Nach Art 23 § 1 der einheitlichen Rechtsvorschriften für den Vertrag über die internationale Eisenbahnbeförderung von Gütern (CIM) haftet der Beförderer (ua) für den Schaden, der durch Beschädigung des Gutes in der Zeit von dessen Übernahme bis zur Ablieferung entsteht (Obhutshaftung). Soweit die Bestimmungen der CIM eine Haftung vorsehen, verdrängen sie in diesem Umfang die vereinbarten AÖSp und schließen eine Haftungsbefreiung nach § 41a AÖSp aus. Die Erstbeklagte kann sich daher insoweit nicht wirksam auf die AÖSp berufen.
 
Gem Art 40 CIM haftet der Beförderer – wie nach Art 3 CMR – für seine Bediensteten und für andere Personen, deren er sich bei der Durchführung der Beförderung bedient, soweit diese Bediensteten und andere Personen in Ausübung ihrer Verrichtungen handeln. Der Beförderer haftet daher für jene Personen, die auf seinen Wunsch an der Durchführung einer bestimmten Beförderung mitwirken. Daraus folgt, dass der Beförderer berechtigt ist, die ihm übertragenen Pflichten auf andere Personen, seien es nun seine Dienstnehmer oder selbständige Unternehmer, zu übertragen, jedoch nur unter Fortbestand seiner Verantwortung gegenüber dem Absender für die ordnungsgemäße Vertragserfüllung. Besagte Regelung erfasst insbesondere alle Subunternehmer, die Teilfunktionen der vereinbarten Beförderung übernommen haben und zwar einschließlich ihres Personals und ihrer Subunternehmer. Die mit dem Transport über die gesamte Strecke beauftragte Erstbekagte hat daher für jene Unternehmen einzustehen, die sie zur Durchführung der nicht selbst vorgenommenen Transportbewegungen herangezogen hat. Dies gilt hier namentlich für die T***** T***** GmbH und die Zweitbeklagte als deren Subunternehmerin betreffend die Umladung im Containerterminal. Die von der Erstbeklagten reklamierte Haftungsbefreiung wegen des Vorliegens eines vermeintlich unabwendbaren Ereignisses (nach Art 23 § 2 CIM) scheidet demnach aus.
 
Im Ergebnis folgt:
 
Die Zwischenlagerung und die Umladung vom Lkw auf die Eisenbahn waren im Anlassfall nicht Gegenstand einer gesonderten Vereinbarung, sondern Teil des von der Erstbeklagten für die Gesamtstrecke übernommenen Transports. Der Schaden entstand bei einer üblichen Containermanipulation iZm dem Wechsel des Beförderungsmittels und bildet daher keinen eigenen Abschnitt eines multimodalen Transports.
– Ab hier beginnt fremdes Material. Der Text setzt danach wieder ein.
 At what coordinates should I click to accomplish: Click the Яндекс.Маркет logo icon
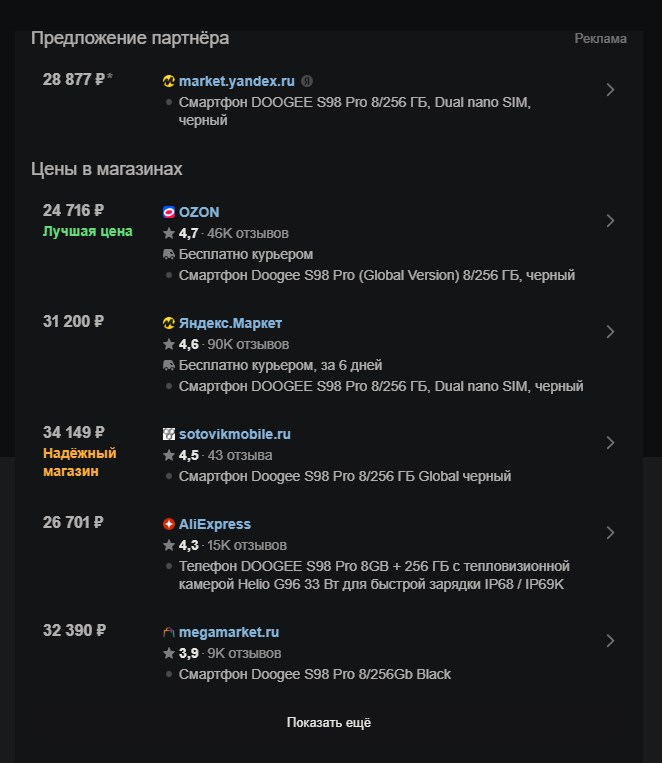pos(168,323)
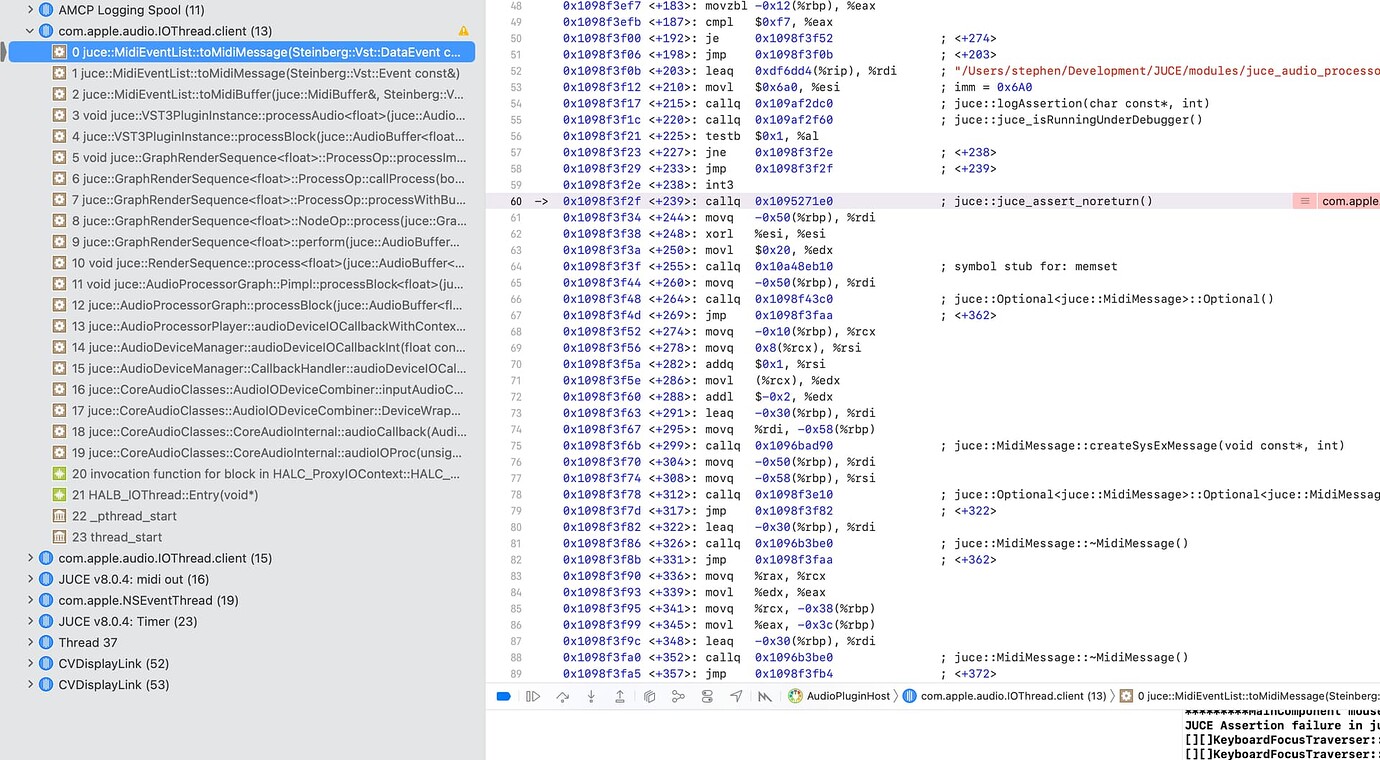Click the Environment Overrides icon
The width and height of the screenshot is (1380, 760).
pos(708,696)
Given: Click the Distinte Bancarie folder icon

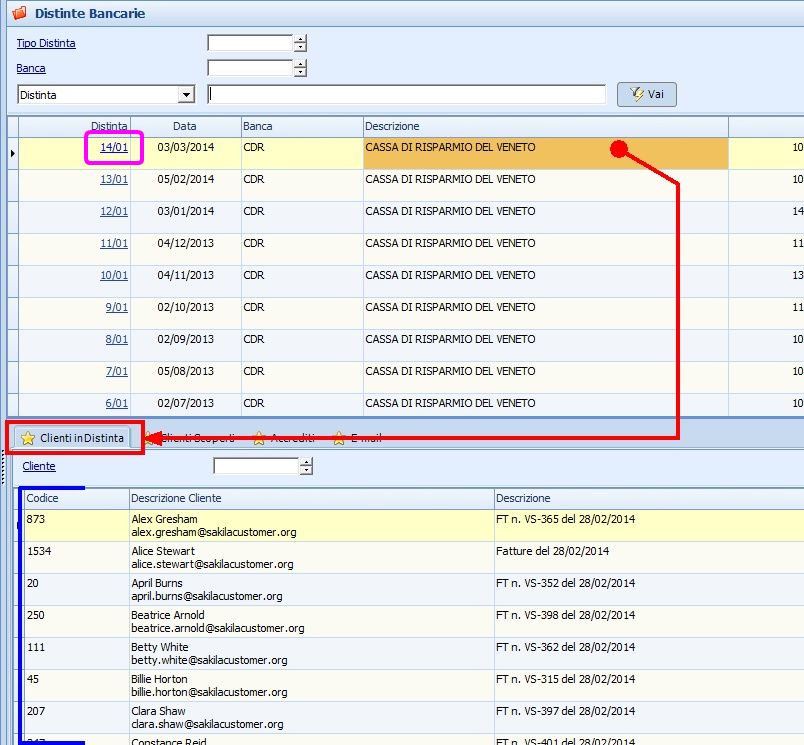Looking at the screenshot, I should 18,14.
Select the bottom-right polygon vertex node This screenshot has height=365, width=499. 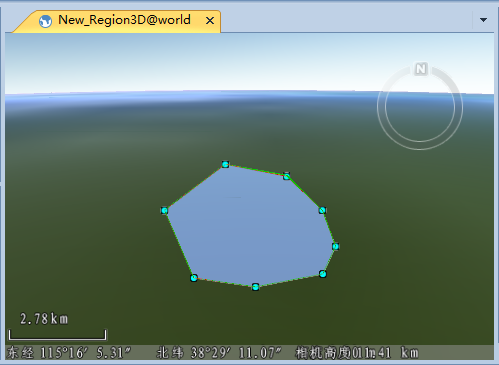click(x=322, y=274)
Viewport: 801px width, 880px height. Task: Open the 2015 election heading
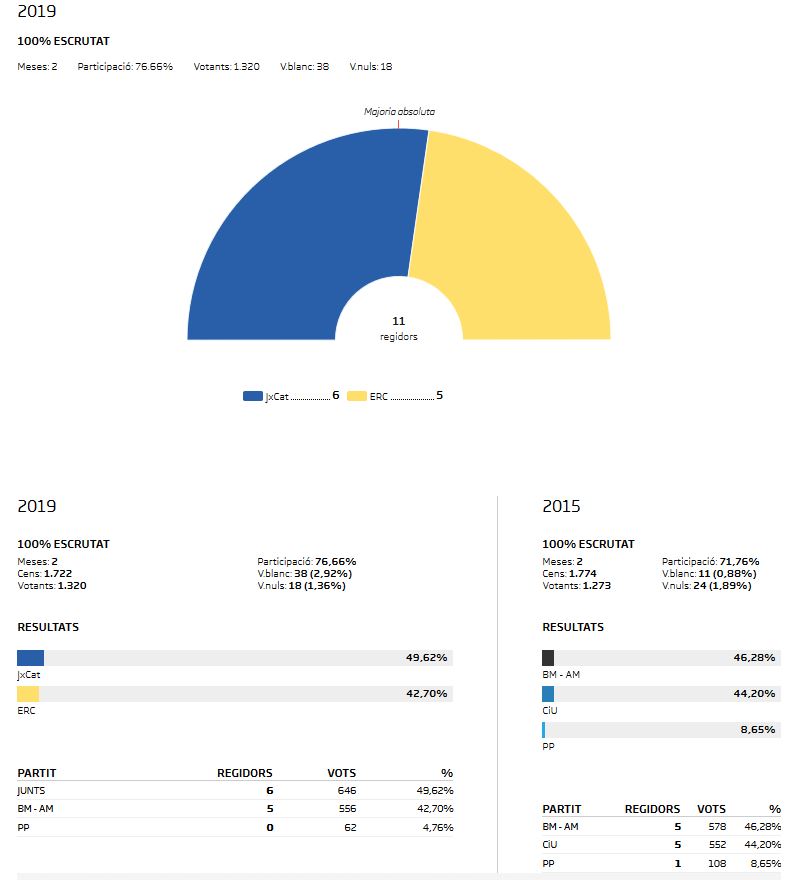pos(561,506)
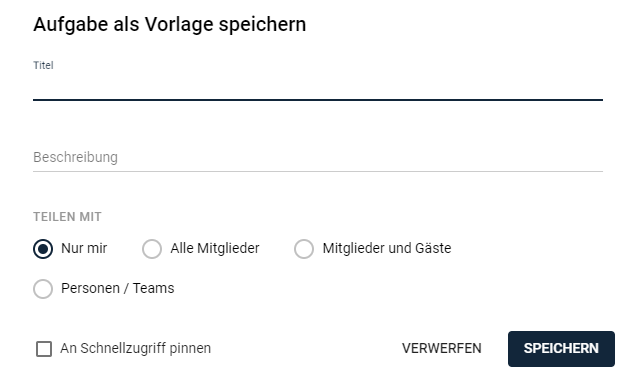
Task: Choose the 'Alle Mitglieder' radio circle
Action: tap(152, 249)
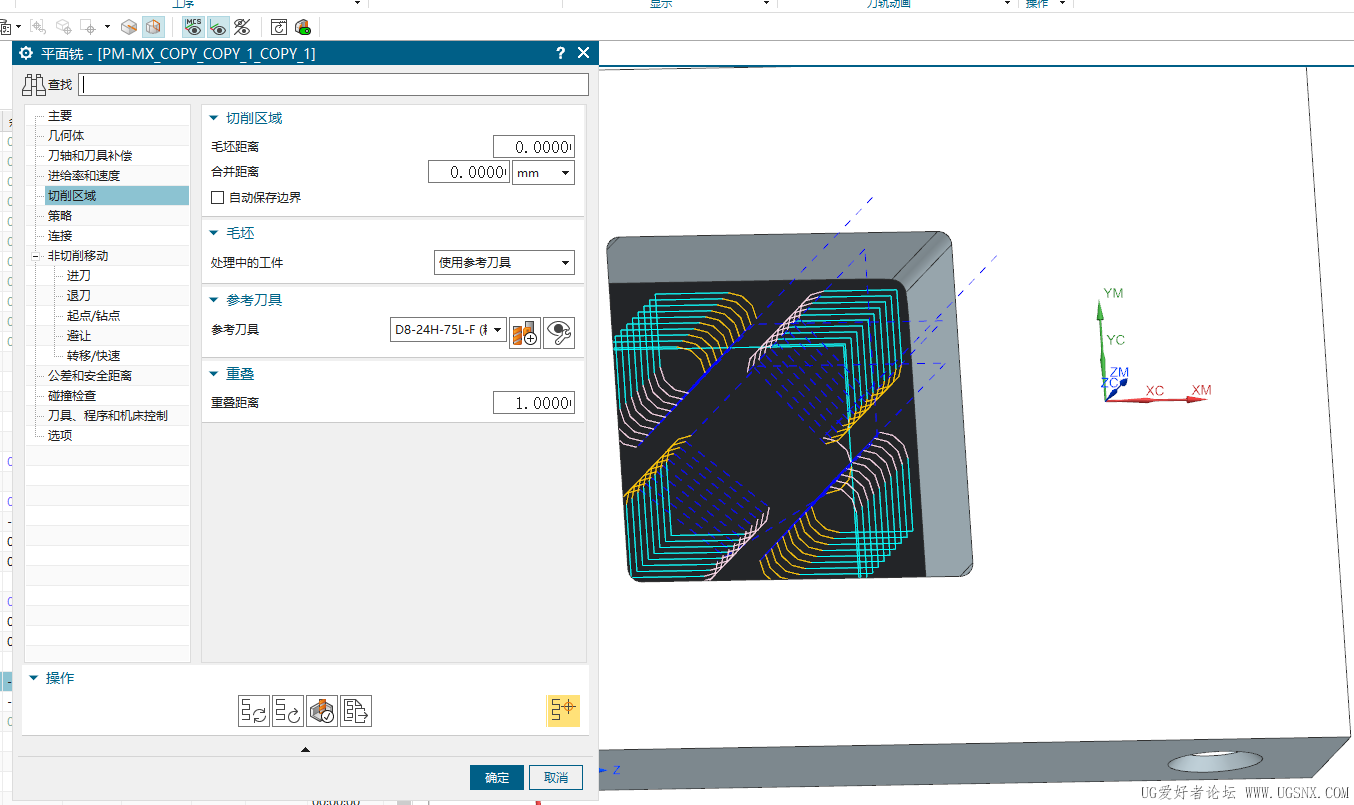Screen dimensions: 1354x805
Task: Open the 参考刀具 tool dropdown
Action: click(x=448, y=330)
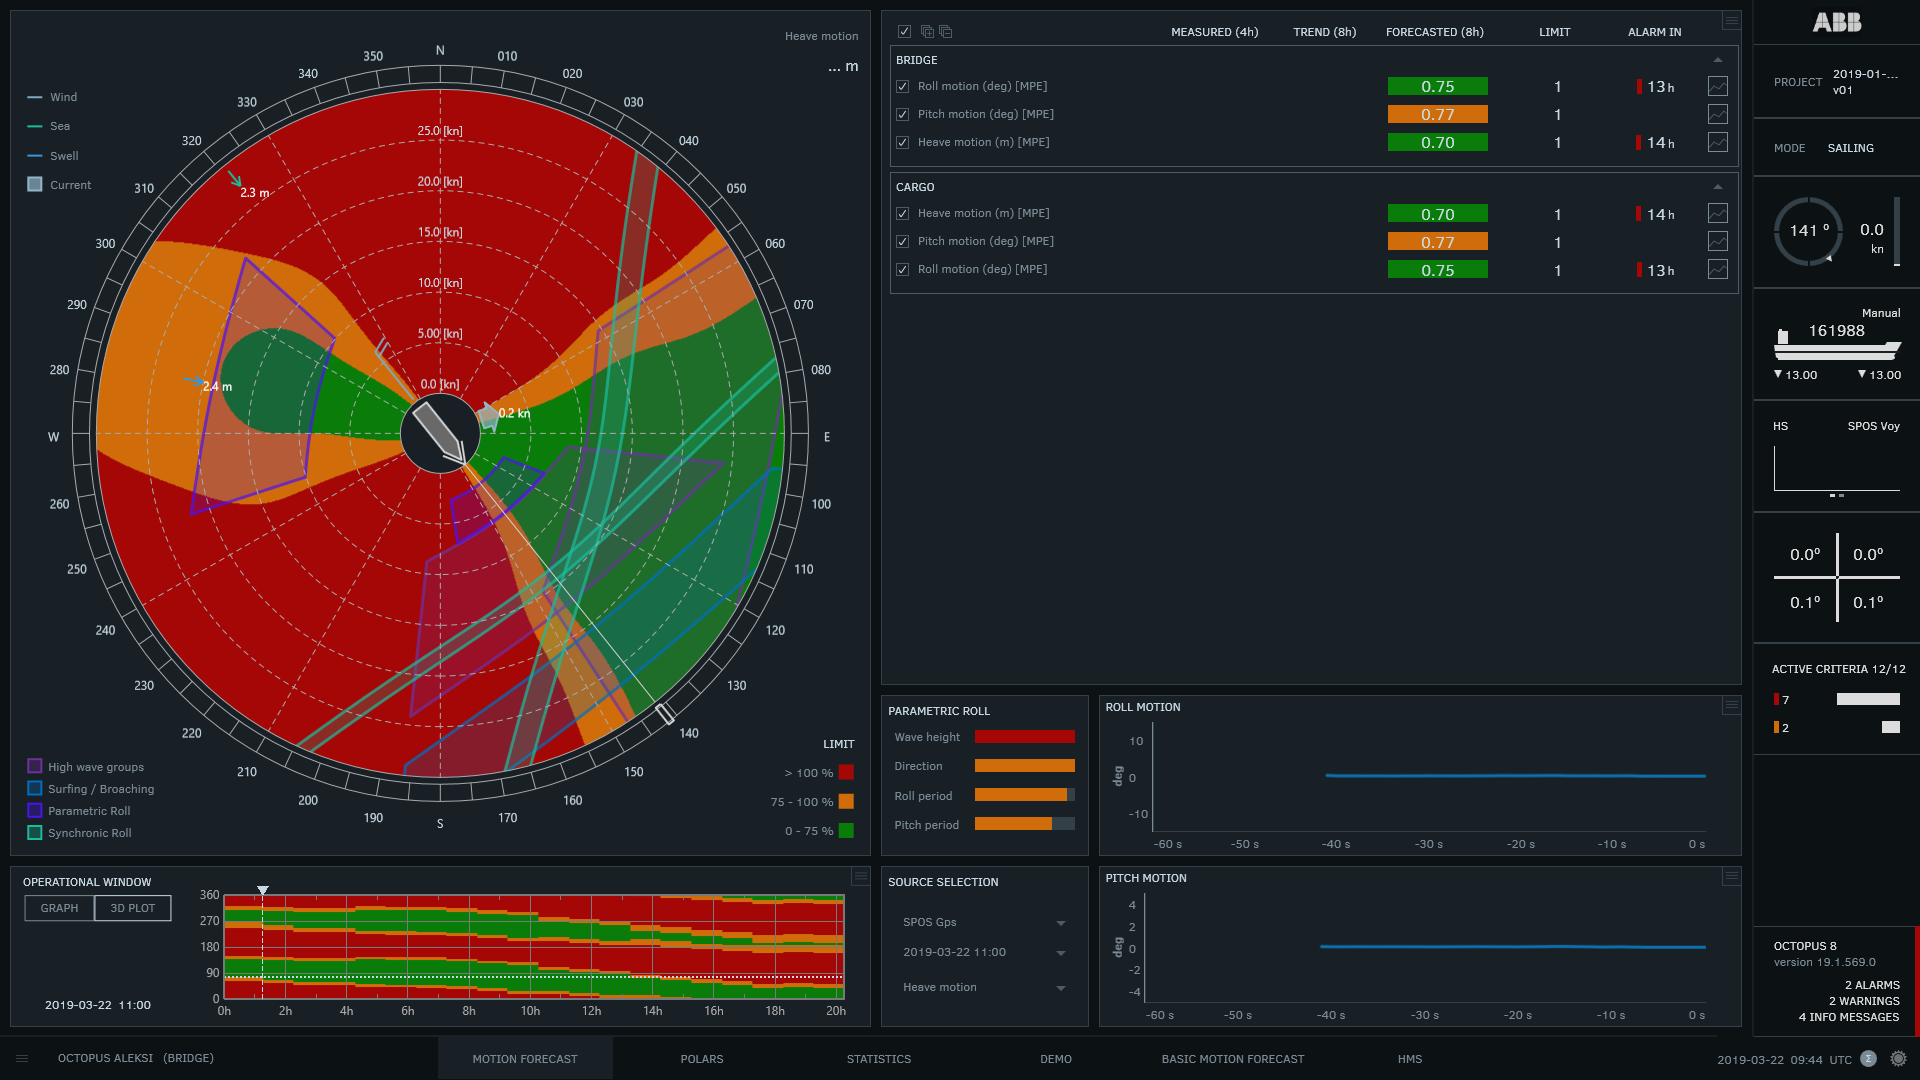1920x1080 pixels.
Task: Click the application menu icon in bottom-left corner
Action: [22, 1058]
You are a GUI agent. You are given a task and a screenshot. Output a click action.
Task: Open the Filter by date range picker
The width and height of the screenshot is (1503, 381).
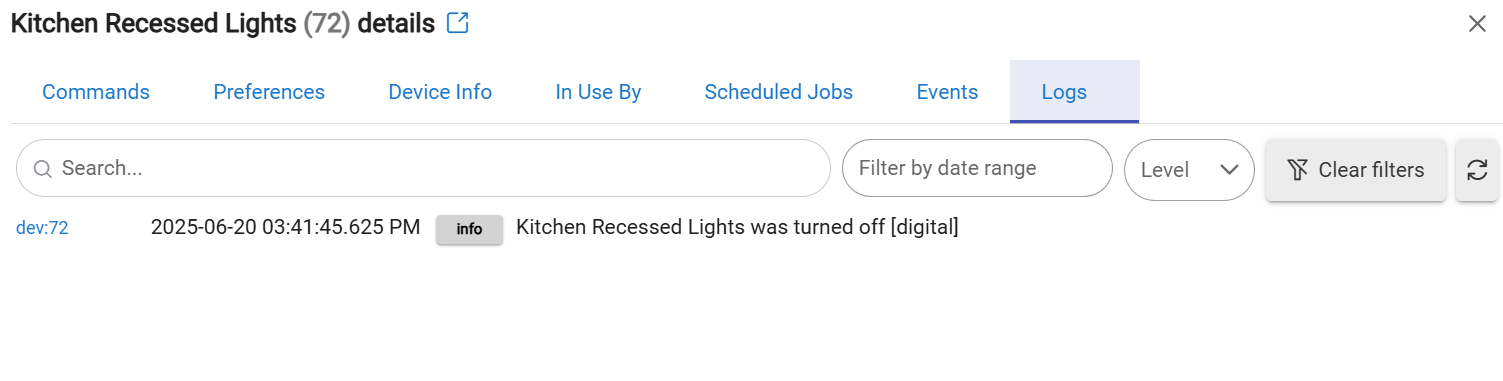coord(977,168)

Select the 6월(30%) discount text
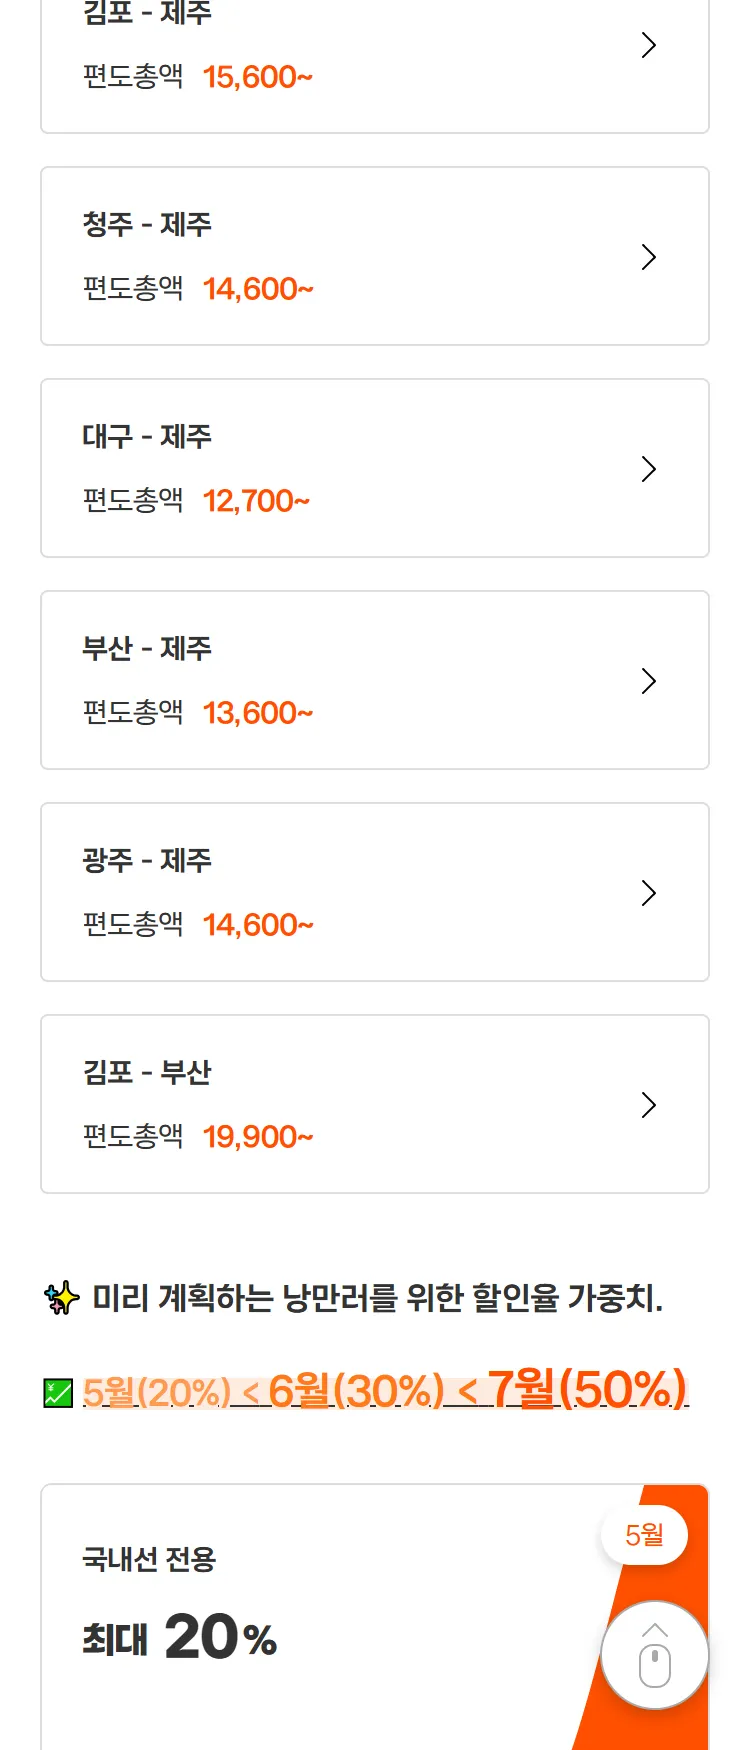356,1390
Die Zwischenlagerung erfolgte im Terminal der Zweitbeklagten, die als Subunternehmerin für die von der Erstbeklagten mit der Umladung und dem Bahntransport beauftragten T***** T***** GmbH tätig war. Die Zwischenlagerung diente der Vorbereitung des anschließenden Bahntransports und ist daher diesem Transportabschnitt zuzuordnen. Die Erstbeklagte hat für das zur Umladung und zum Bahntransport herangezogene Unternehmen (T***** T***** GmbH) und dessen Subunternehmen (Zweitbeklagte) einzustehen und vermag sich daher nicht von ihrer frachtrechtlichen Haftung nach der CIM zu entlasten. Die Revision der Erstbeklagten erweist sich daher im Ergebnis als nicht berechtigt.